Francisco José Fonseca de Medeiros ([email protected]) é analista de Inteligência e Diretor de Articulação Nacional da Associação Brasileira dos Analistas de Inteligência Competitiva (ABRAIC).


[1] Segundo o art. 1°, § 2°, do Decreto 4.376/2002, que regulamentou a Lei 9.883/1999, atividade de Inteligência se constitui na obtenção e análise de dados e informações e na produção e difusão de conhecimentos, dentro e fora do território nacional, relativos a fatos e situações de imediata ou potencial influência sobre o processo decisório, a ação governamental, a salvaguarda e a segurança da sociedade e do Estado.
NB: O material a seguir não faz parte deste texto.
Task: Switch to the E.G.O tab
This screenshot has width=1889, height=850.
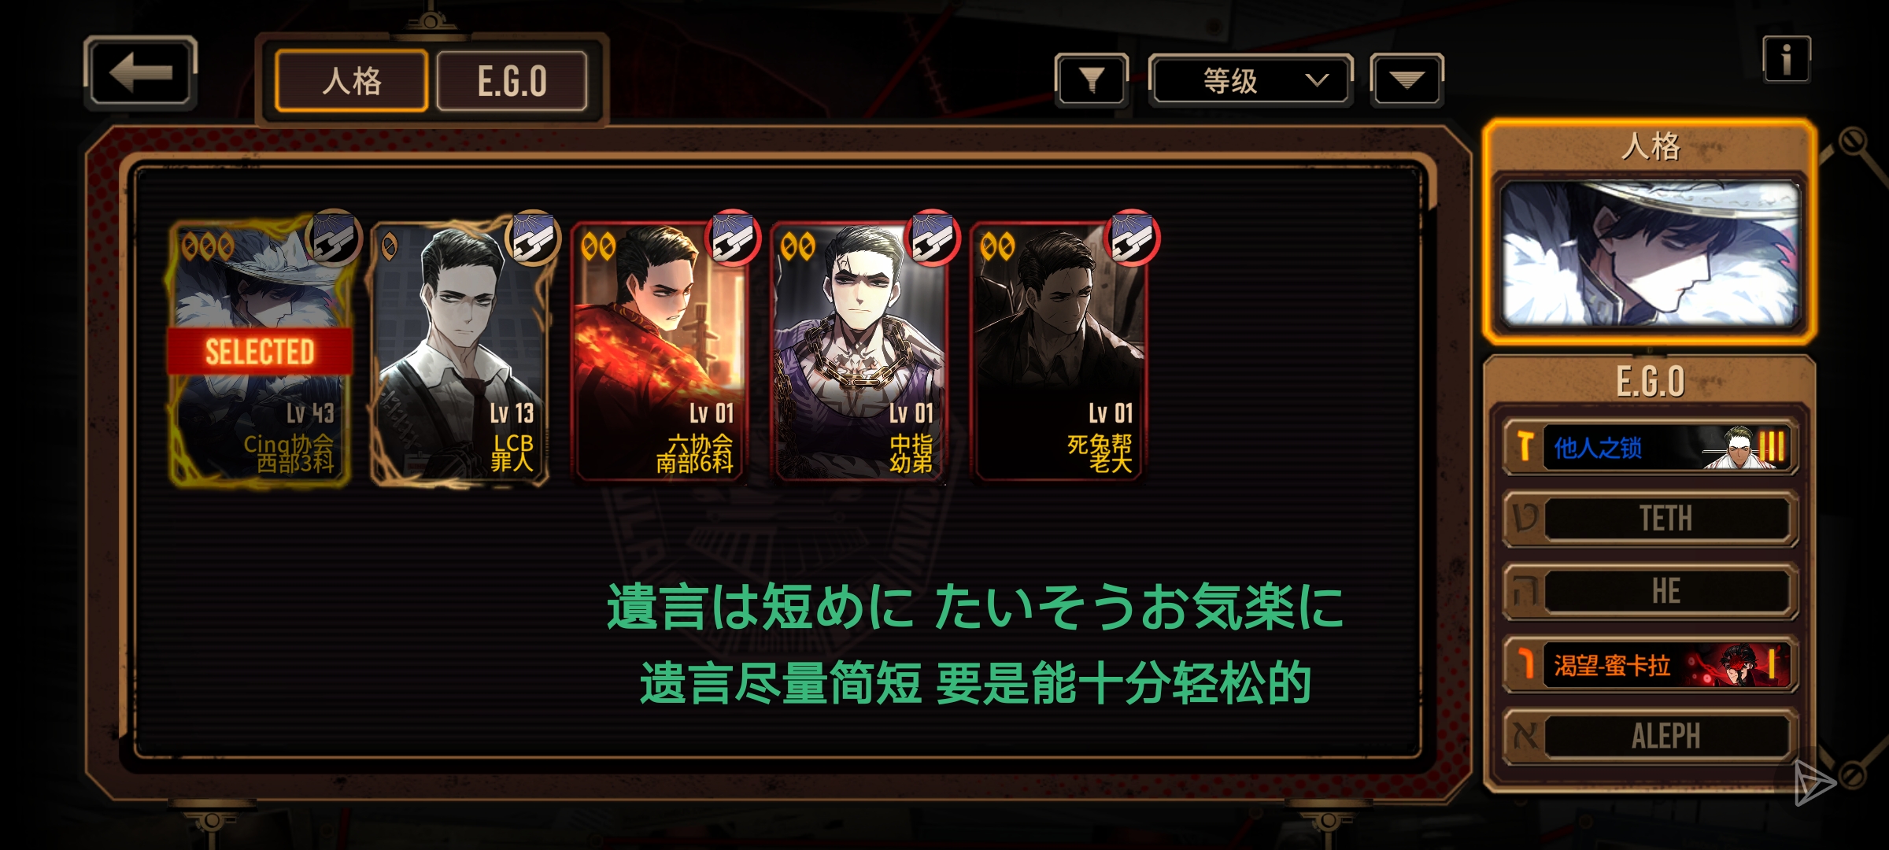Action: (x=512, y=81)
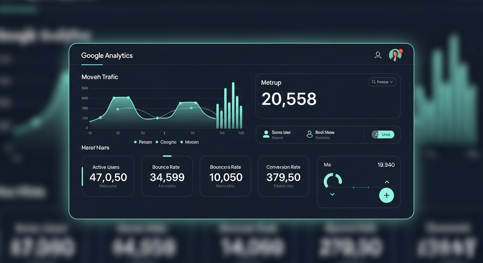Viewport: 483px width, 263px height.
Task: Click the user account outline icon
Action: click(378, 55)
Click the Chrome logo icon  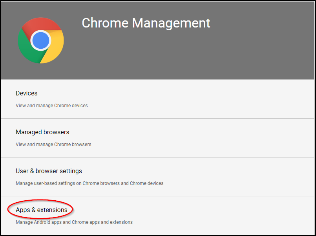(41, 40)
[2] Dado e/ou informação submetido a uma metodologia científica de produção do conhecimento.

[3] Qualquer coisa que tenha valor para a organização ou empresa.

[4] Externa ao ativo é a causa potencial de um incidente indesejado, que pode resultar em dano para uma organização ou empresa.

[5] Fragilidade de um ativo ou grupo de ativos que pode ser explorada por uma ou mais ameaças.

[6] Fábio Pereira Ribeiro é Diretor de Bacharelados e Relações Internacionais da UNIMONTE, especialista em Política Internacional e Inteligência Estratégica, Doutorando em Política Internacional e professor de Inteligência da Fundação Escola de Comércio Álvares Penteado.

[7] Jornal do Brasil, de 15 de agosto de 2009.

[8] A Agência Brasileira de Inteligência é o órgão central do Sistema Brasileiro de Inteligência e de assessoria direta ao Presidente da República.

[9] A espionagem é a prática de se obter informações dos rivais ou inimigos, sem autorização destes, para se alcançar certa vantagem militar, política ou econômica. A definição vem sendo restringida a um Estado que espia inimigos potenciais ou reais, primeiramente para finalidades militares, mas ela abrange também a espionagem envolvendo empresas, conhecida como espionagem industrial.

[10] A palavra sabotagem deriva de sabot, tamanco de madeira em francês, pois no século 18 e 19 estava associada com os operários que os usavam, que quando não estavam satisfeitos com as condições de trabalho, os atiravam entre as engrenagens das máquinas.

[11] A biopirataria é a exploração, manipulação, exportação e/ou comercialização internacional de recursos biológicos.

[12] Cooptação de pessoas para passarem dados e/ou informações.

[13] Divulgação não autorizada.

[14] Explorar a confiança das pessoas para obter dados.

[15] Busca afetar valores ligados à ordem, à ética e à liderança.

[16] Busca induzir o decisor ao erro.

[17] A Lei de N° 7.170, de 14 de dezembro de 1983-Lei de Segurança Nacional merece uma releitura para identificar os dispositivos que foram revogados ou mantidos pela  Constituição Federal de 1988.